We are thinking of investing in a piece of equipment that costs $190,000. It should generate the following income and expenses each year for five years, and have no salvage at the end of its five years of estimated life. Revenue 250,000 Cost of Goods sold -130,000 Gross Profit 120,000 Selling and admin (includes $15,000 of depreciation) -85,000 Net income per year 35,000
a. What is the cash flow per year, of the investment?
b. What is the Net Present Value (NPV) of the project, if the project requires a 10% return on our investment? (Assume the Present Value factor of an equal annual cash flow (annuity) at 10% for five (5) years is 3.7908)
c.
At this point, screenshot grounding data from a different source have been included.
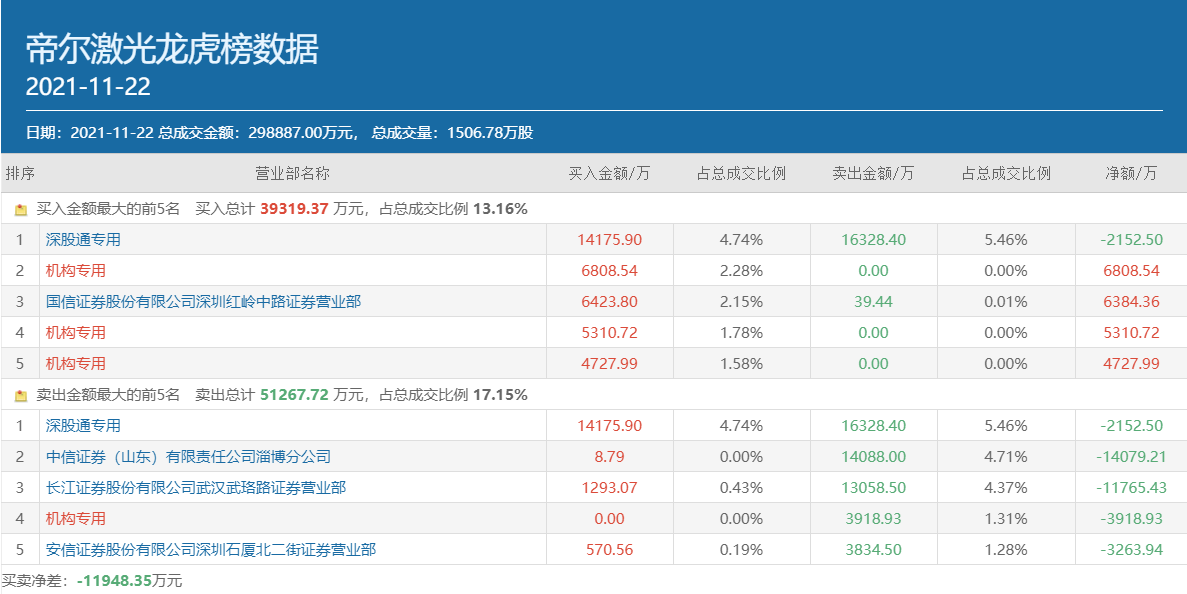Click the 净额/万 column header

click(1131, 173)
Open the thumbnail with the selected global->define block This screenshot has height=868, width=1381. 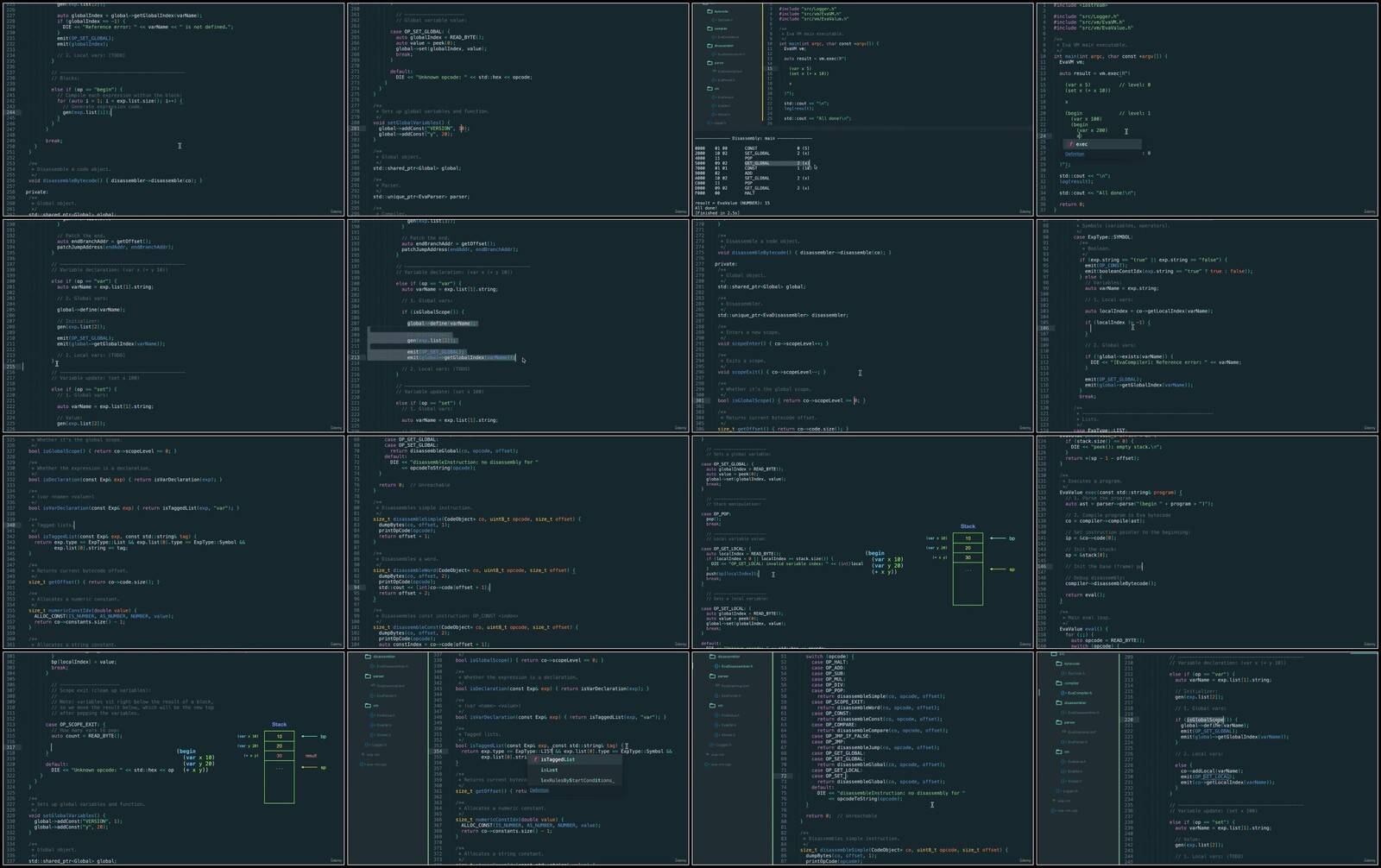pos(518,325)
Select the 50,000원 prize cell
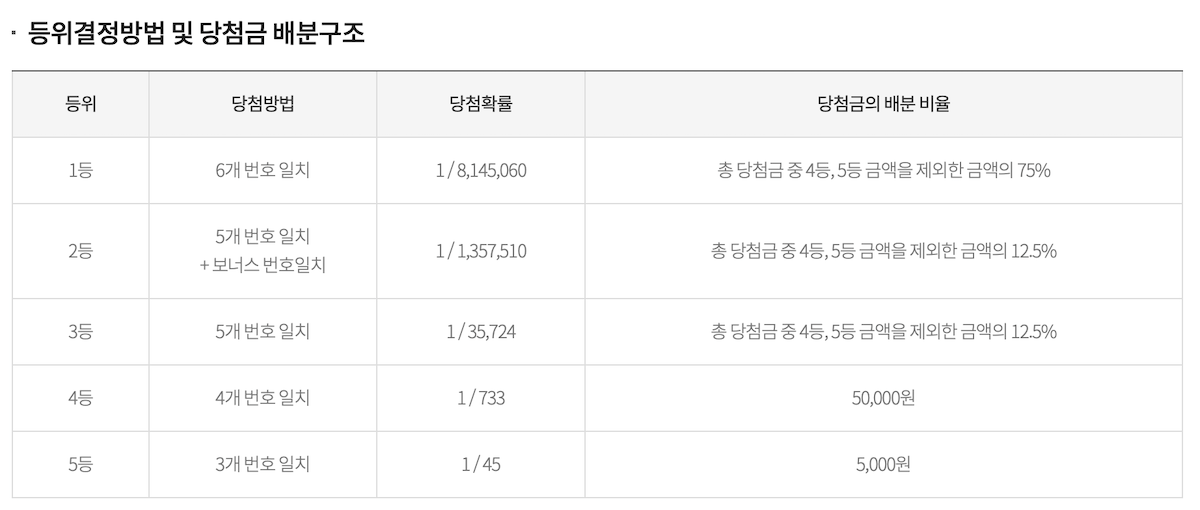Viewport: 1200px width, 510px height. point(883,398)
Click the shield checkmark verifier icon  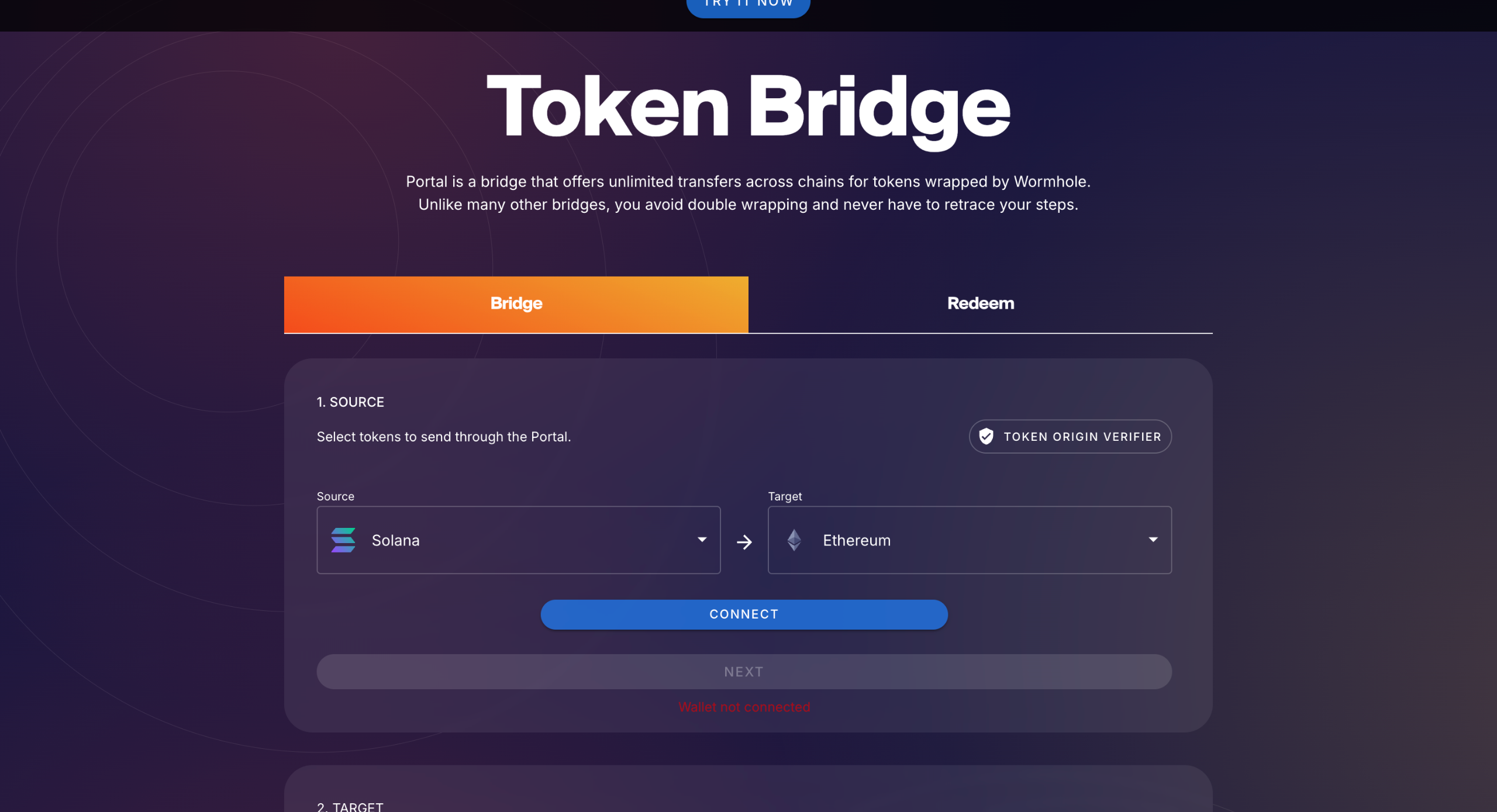pyautogui.click(x=986, y=437)
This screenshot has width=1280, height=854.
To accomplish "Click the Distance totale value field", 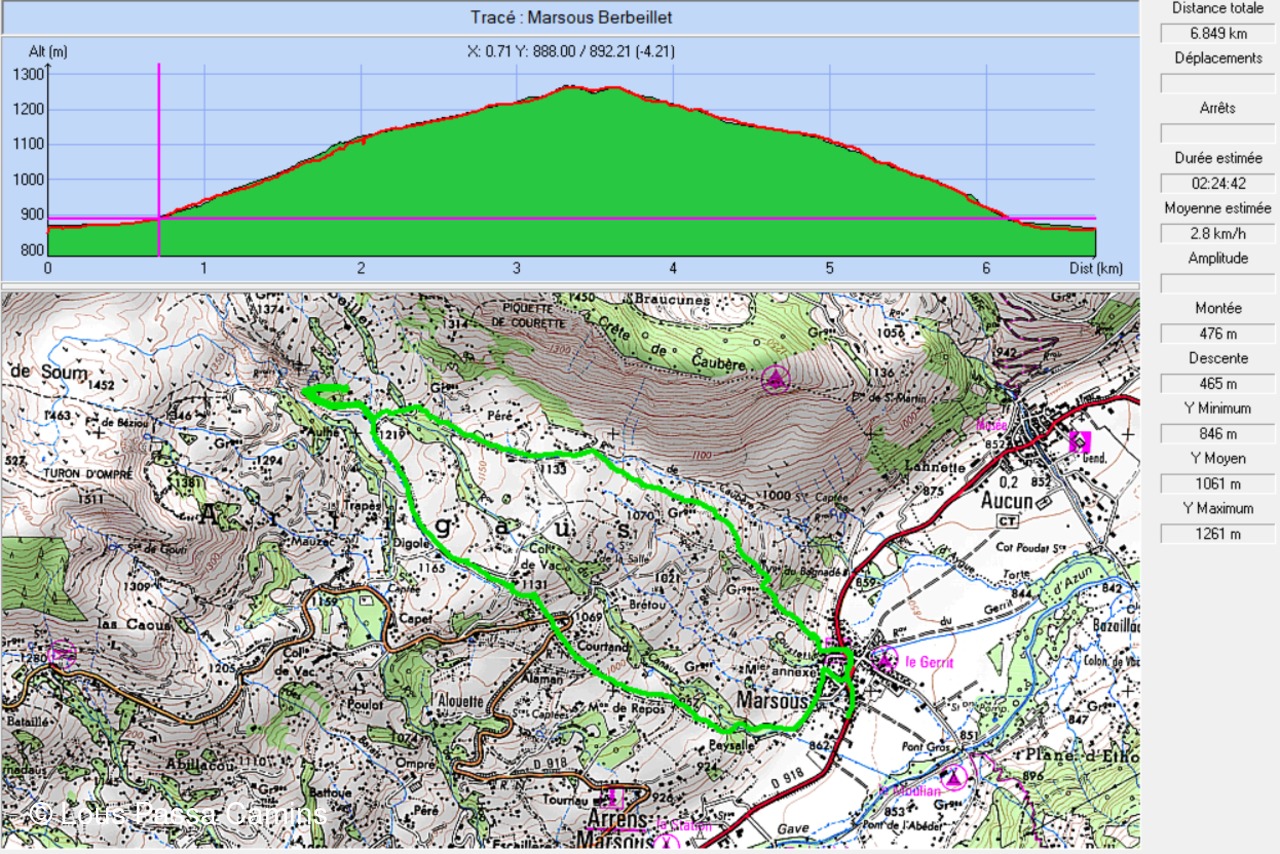I will [1217, 33].
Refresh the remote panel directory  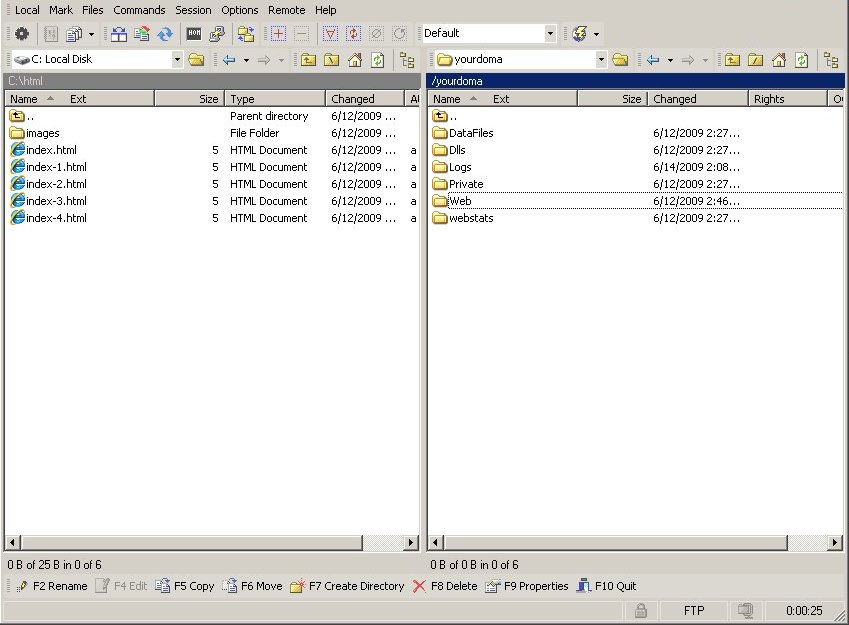(801, 60)
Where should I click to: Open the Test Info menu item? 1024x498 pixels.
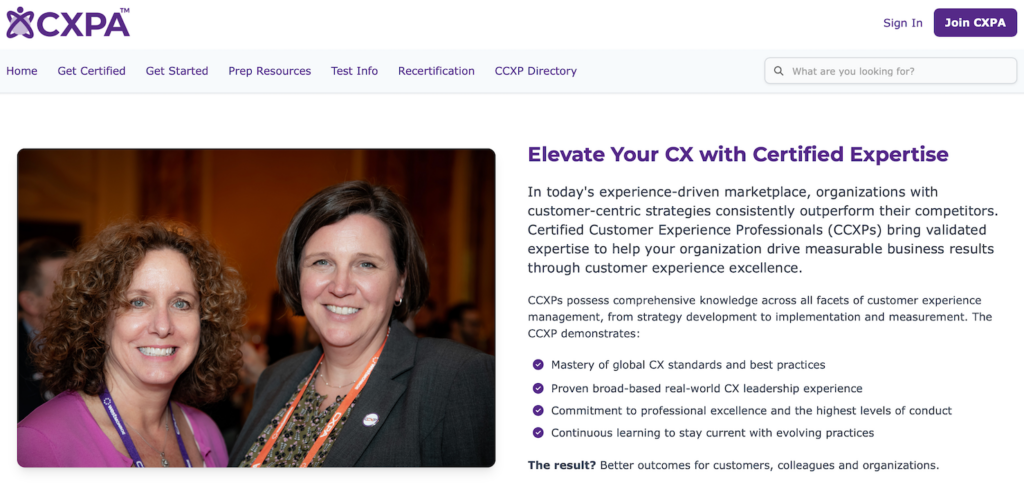tap(354, 71)
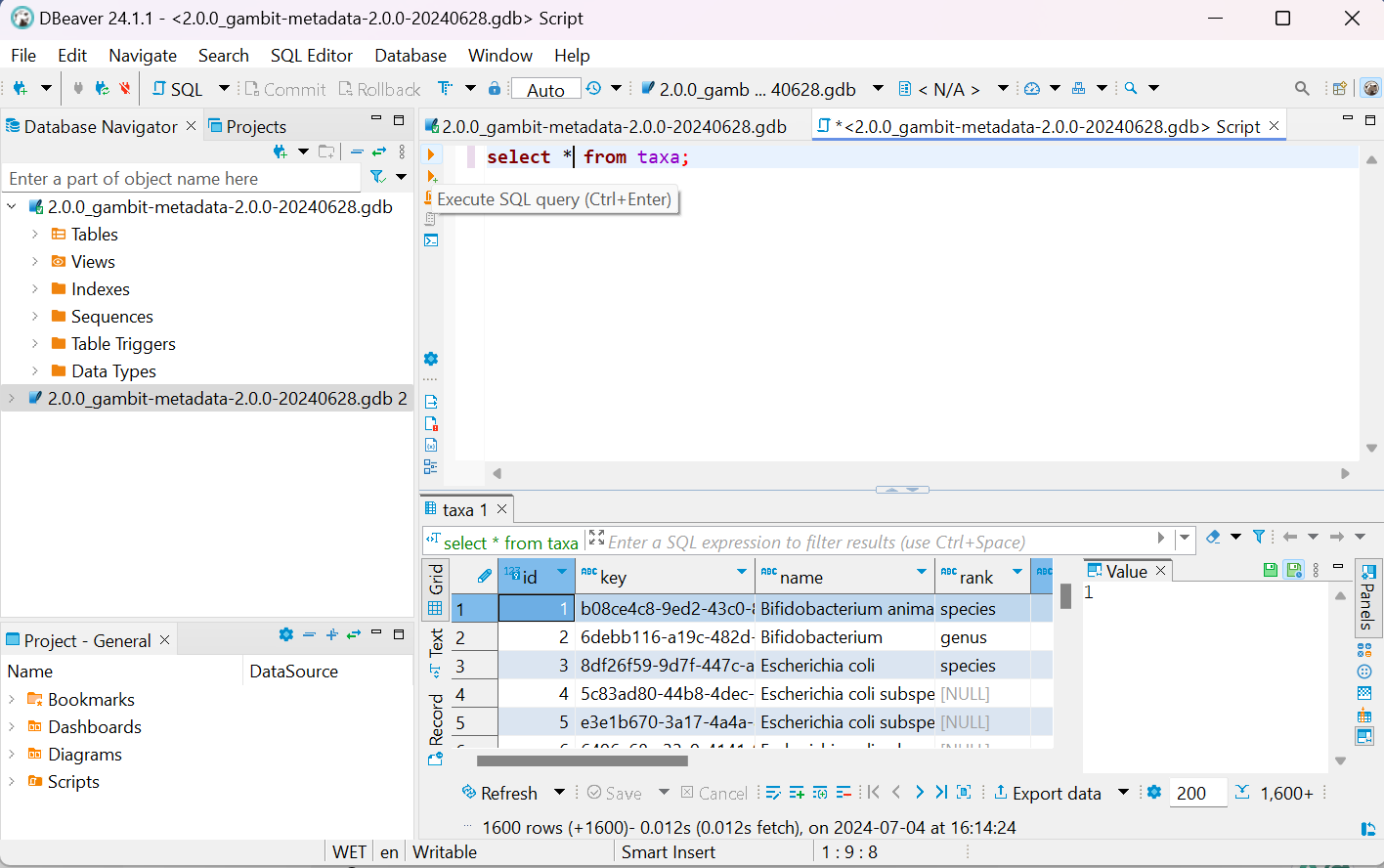Click the Dashboard gauge icon in toolbar
The width and height of the screenshot is (1384, 868).
tap(1032, 89)

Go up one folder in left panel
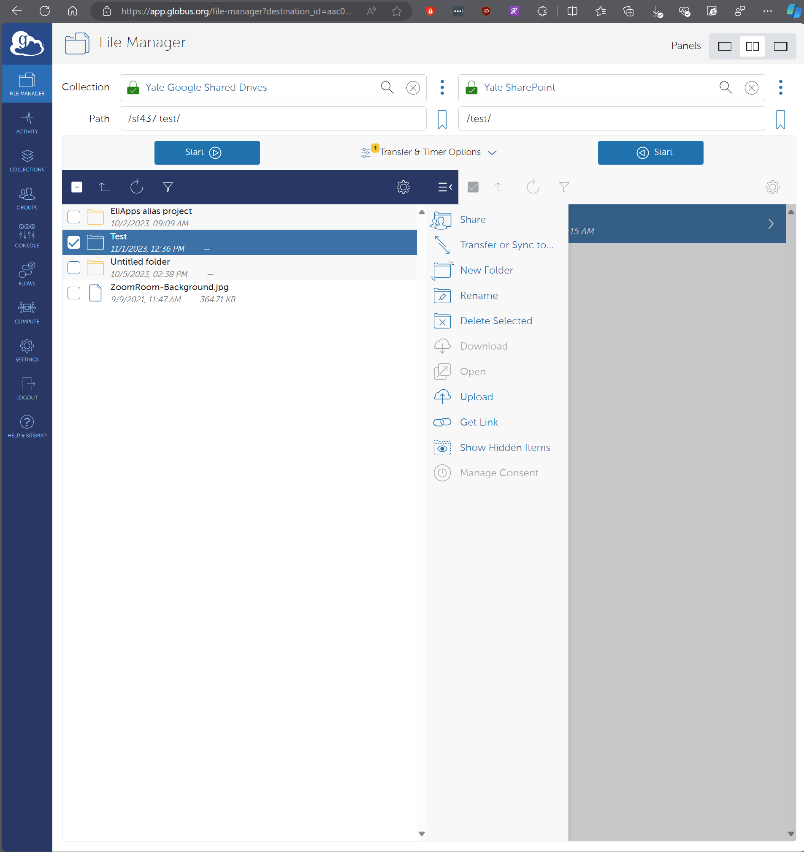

Should we accept or reject this project?
a) For calculating cash flows per year, we need to add back depreciation charge from the net income because, depreciation is a non cash expense and do not involve any cash outlay. For other expenses or incomes, there will be cash inflow or outflow.
Cash flows per year = Net income + Depreciation
= $35000 + $15000
=$50000
b) Net Present Value = Present value of cash inflows - Initial investment
Present value of cash inflows = Present value of annuity of 5 years at 10% * $50000
= 3.7908 * $50000 = $189540
Initial investment = $190000
Net present value = $189540 - $190000 = ($460)
c) Since the net present value of the project is negative (460), means present value of cash infows is less than present value of cash outflows, we should reject this project.